FIG. 5 is a diagram showing a slit image in the solar surface at the time of spectrum observation and at the time of calibration operation of a 100% light receiving state in the conventional sun tracking device.

[Explanation of symbols]

 11 Cassegrain telescope 12 Tracking sensor 13a, 13b Biaxial gimbal 13 Movable reflector 14 Gimbal controller 15 Slit 16 Sunlight 17 First optical path (optical path for observation) 18 Second optical path (optical path for tracking control) 19 Piezo drive Beam splitter 20 Piezo drive reflector 21 Piezo drive 22 Reflector 23 Incident angle detection optical sensor 24 Earth 25 Satellite 26 Atmosphere layer 27 Sun 28 Satellite orbit 29 Sun surface 30 Spectrum observation field of view 31 Calibration operation of 100% light receiving condition Observation field of view 32 Beam splitter 33 Reflector

──────────────────────────────────────────────────続 き Continuation of the front page (56) References JP-A-4-275511 (JP, A) JP-A-4-275510 (JP, A) JP-A-1-229216 (JP, A) 125305 (JP, U) Fully open 1988-120218 (JP, U) (58) Fields investigated (Int.

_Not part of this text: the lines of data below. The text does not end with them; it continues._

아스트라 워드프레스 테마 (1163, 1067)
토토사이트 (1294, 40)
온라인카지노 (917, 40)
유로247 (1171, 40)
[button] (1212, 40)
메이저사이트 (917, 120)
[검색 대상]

Cl. ⁶ , DB name) G02B 7/18 B64G 1/00 G01C 1/00 G01J 1/02

Claims (6)

(57) [Claims] A movable reflecting mirror for changing a direction of reflection of the incident sunlight; a light dividing means for dividing the sunlight reflected by the movable mirror into a first optical path and a second optical path; A telescope that forms a solar surface by focusing sunlight rays incident through the first optical path, a slit that limits a spectral observation field of view disposed at a focal position of the telescope, and a sun that enters through the second optical path. An incident angle detecting means for detecting an incident angle of a light beam, a tracking control system for controlling a reflection direction of the movable reflecting mirror based on an incident angle signal output from the incident angle detecting means, and a light in the second optical path. An in-plane scanning means for scanning a slit image of the slit in the sun plane by changing a reflection direction of the movable reflecting mirror by a tracking control system by swinging an axis. Satellite board Onboard sun tracking device. 2. The sun tracking apparatus according to claim 1, wherein the in-sun scanning means is a movable reflecting mirror driven by at least one piezo-electric element arranged in a second optical path. 3. The scanning device according to claim 1, wherein the in-sun scanning means is a light splitting means driven by a piezoelectric element.
A sun tracking device according to item 1. 4. The in-solar-plane scanning means comprises a movable reflecting mirror having a deflection angle θ driven by n piezo-electric elements.
2. The method according to claim 1, wherein the second optical path is swung at a deflection angle of 2n.theta. By simultaneously changing the number of movable reflecting mirrors.
A sun tracking device according to item 1. 5. The solar system according to claim 1, wherein the optical axes of the first optical path and the second optical path are adjusted to a reference position during spectrum observation and when the in-plane scanning unit is stopped. Tracking device. 6. The sun tracking device according to claim 1, further comprising an incident angle sensor disposed in the first optical path and detecting an incident angle of the sunlight at the time of the calibration operation.